** Opening Exercise input block **

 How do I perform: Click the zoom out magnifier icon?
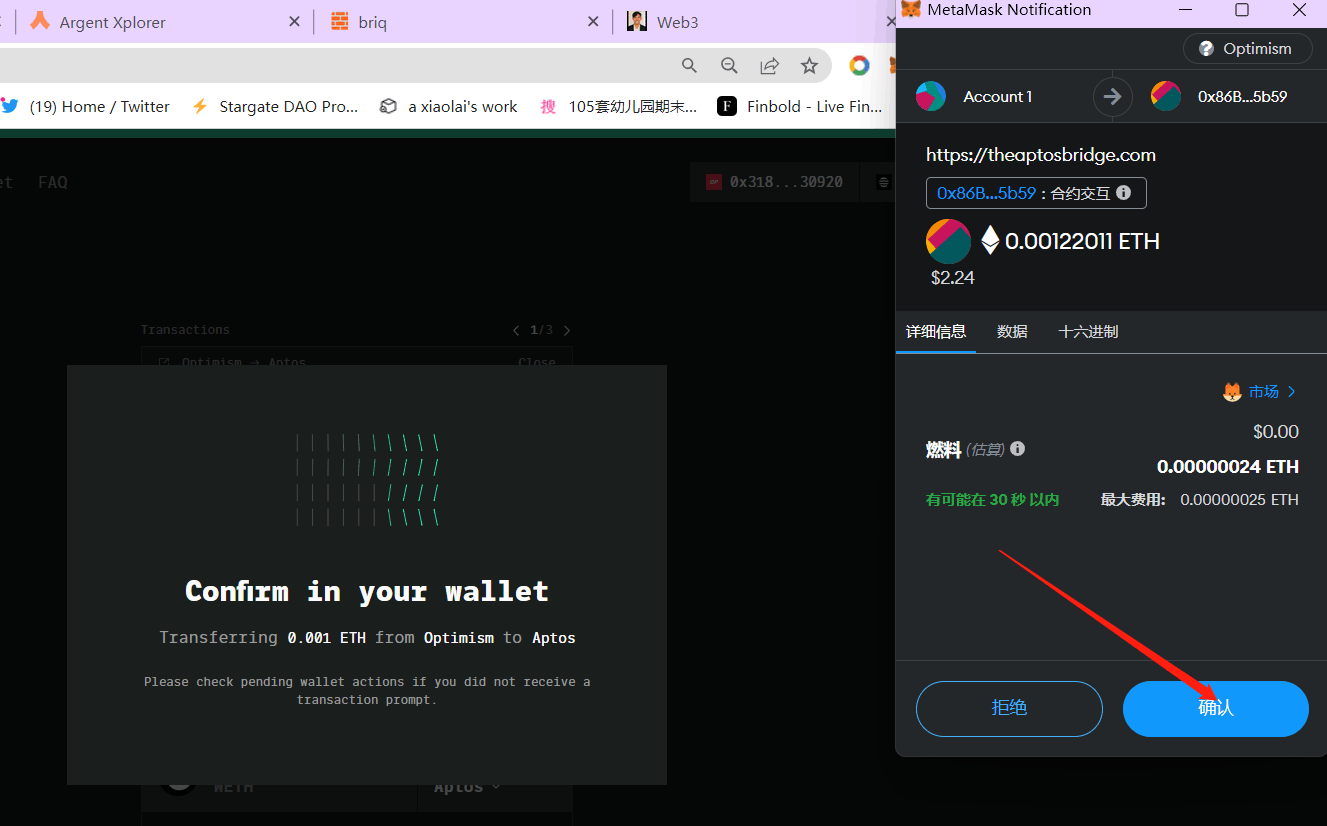(729, 66)
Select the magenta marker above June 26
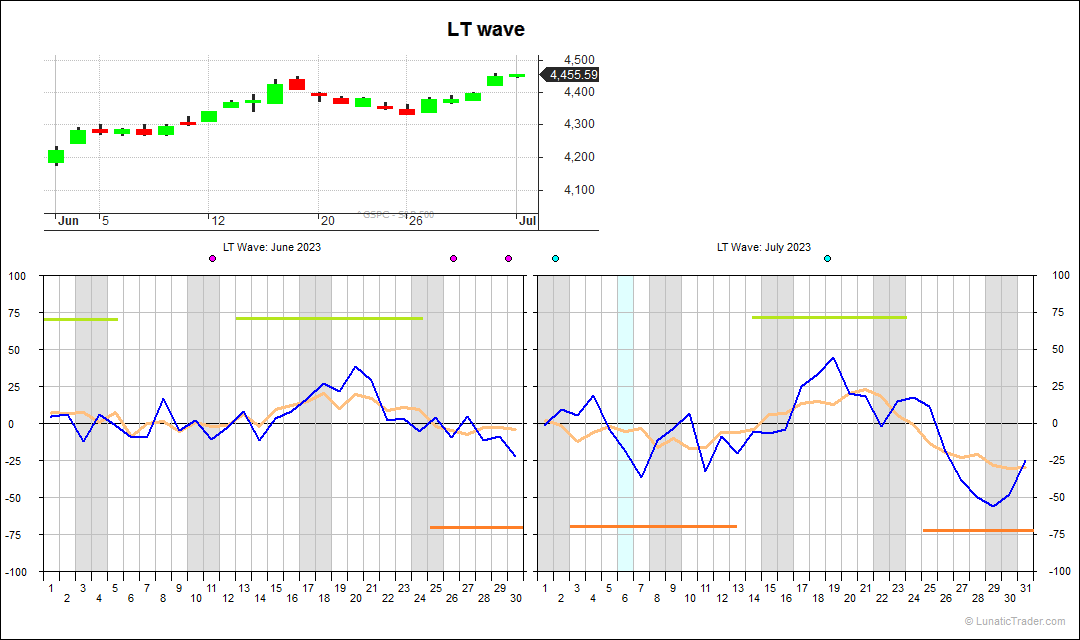Image resolution: width=1080 pixels, height=640 pixels. pyautogui.click(x=453, y=258)
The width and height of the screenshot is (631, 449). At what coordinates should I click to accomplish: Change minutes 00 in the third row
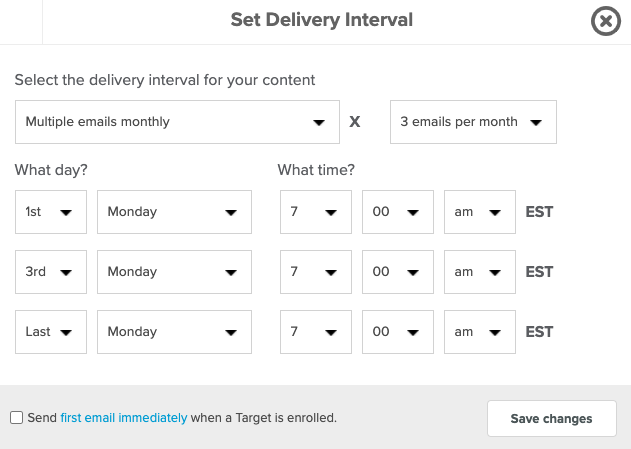click(x=398, y=332)
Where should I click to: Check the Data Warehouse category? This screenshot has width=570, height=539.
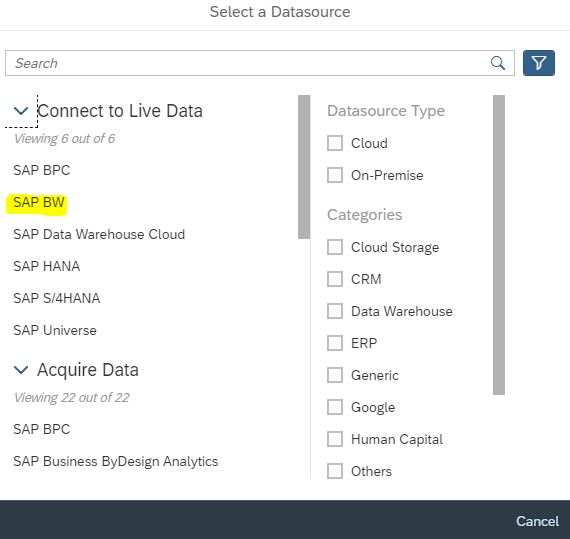(334, 311)
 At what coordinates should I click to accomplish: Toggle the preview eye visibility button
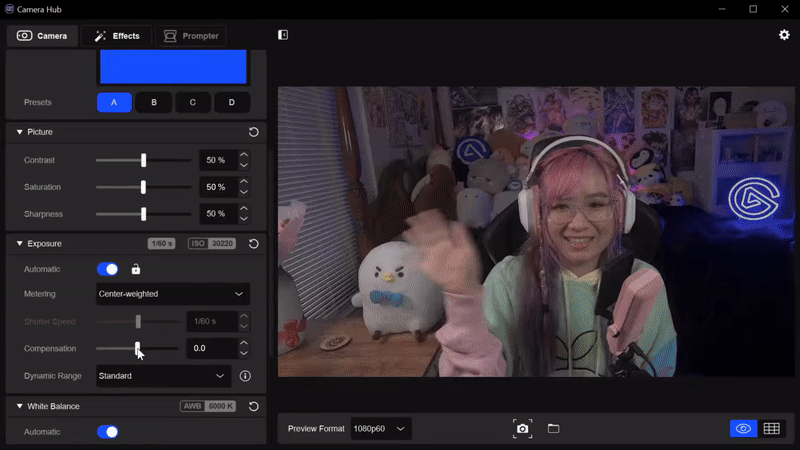pos(743,429)
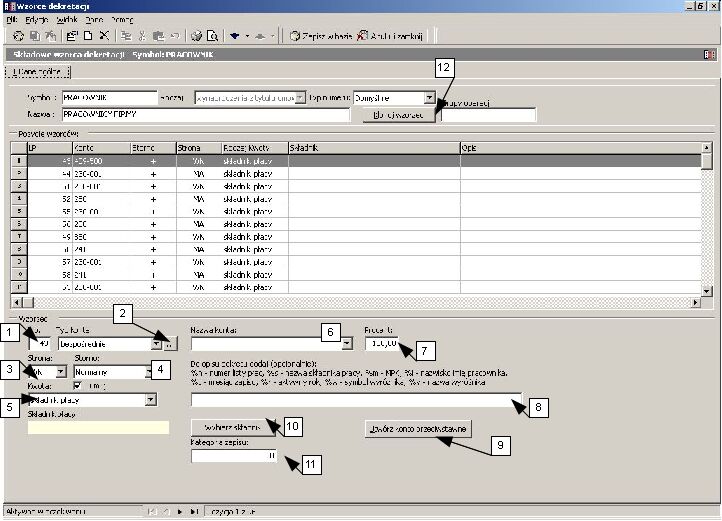Select row 1 header in the positions grid
722x521 pixels.
point(19,161)
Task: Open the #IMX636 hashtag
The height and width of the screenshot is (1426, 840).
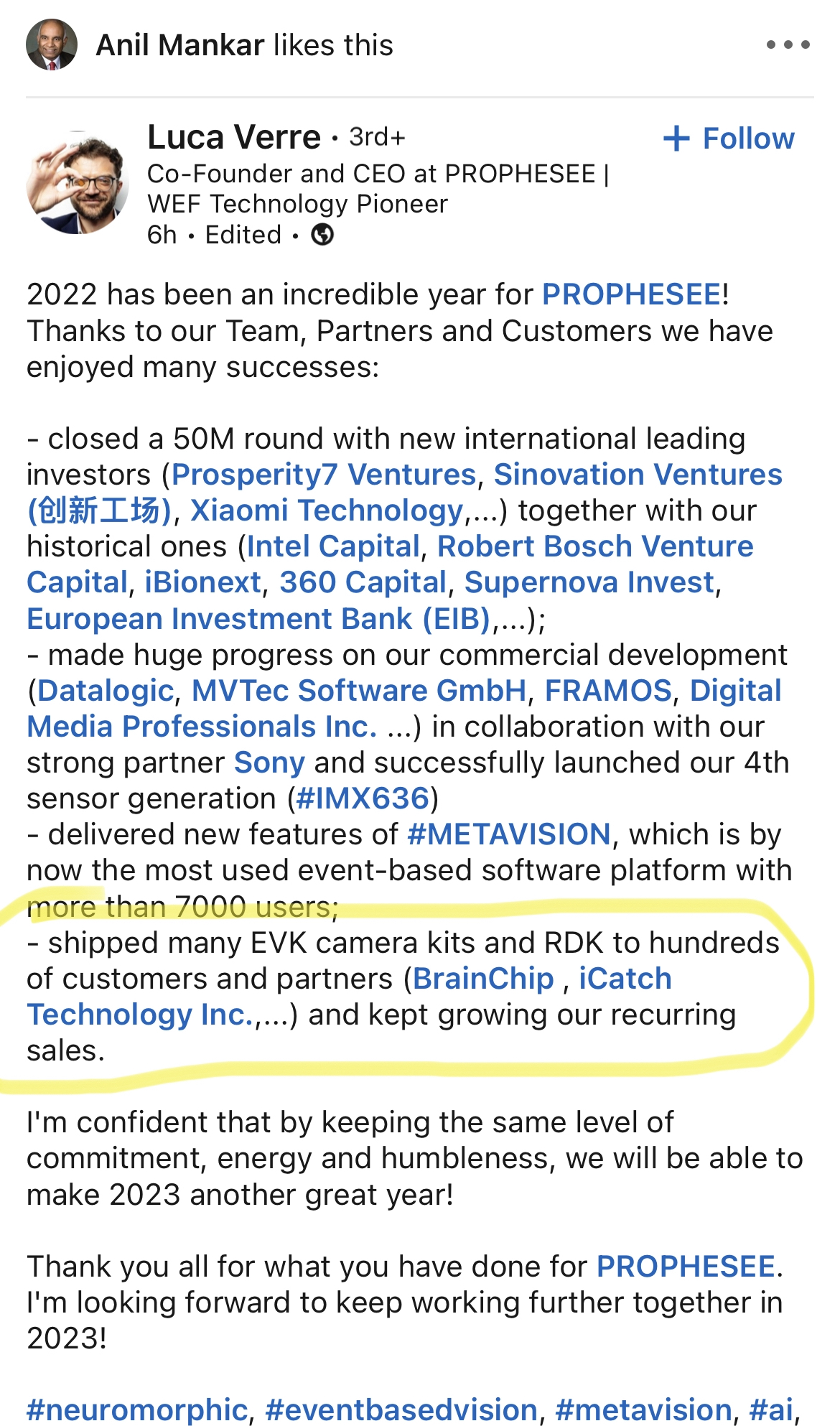Action: (363, 798)
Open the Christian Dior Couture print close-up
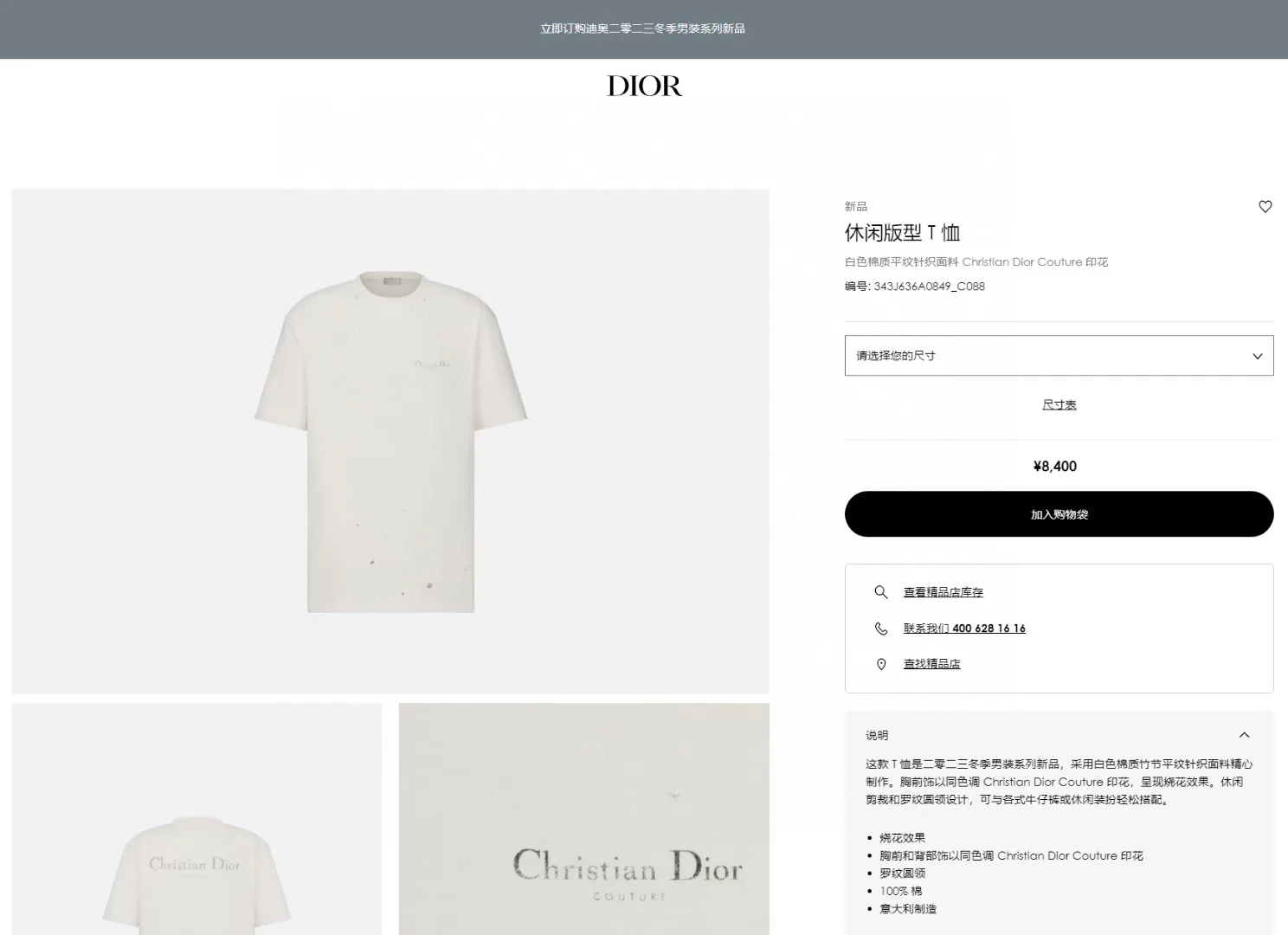1288x935 pixels. (x=584, y=819)
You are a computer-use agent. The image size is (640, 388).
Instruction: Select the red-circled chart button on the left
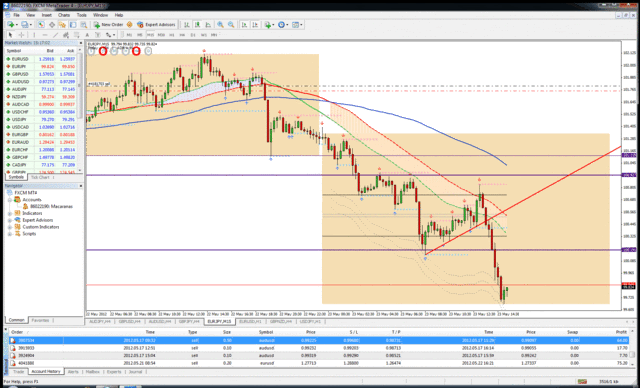coord(103,51)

** Closing Exercise input block **

Reproduce the data verbatim. Do not carry any picture into the copy.

◆ **Exercise answer**
 How do I perform: Click the zoom out magnifier icon?
(729, 66)
Select the magenta marker above June 26
Image resolution: width=1080 pixels, height=640 pixels. pyautogui.click(x=453, y=258)
The width and height of the screenshot is (631, 449). At what coordinates should I click to accomplish: Change minutes 00 in the third row
click(x=398, y=332)
Where should I click to: Check the Data Warehouse category? This screenshot has width=570, height=539.
(334, 311)
 At what coordinates should I click to accomplish: Toggle the preview eye visibility button
pos(743,429)
Select row 1 header in the positions grid
722x521 pixels.
point(19,161)
Task: Open the #IMX636 hashtag
The height and width of the screenshot is (1426, 840).
Action: (363, 798)
Open the Christian Dior Couture print close-up
1288x935 pixels. (x=584, y=819)
You are a computer-use agent. The image size is (640, 388).
Instruction: Select the red-circled chart button on the left
coord(103,51)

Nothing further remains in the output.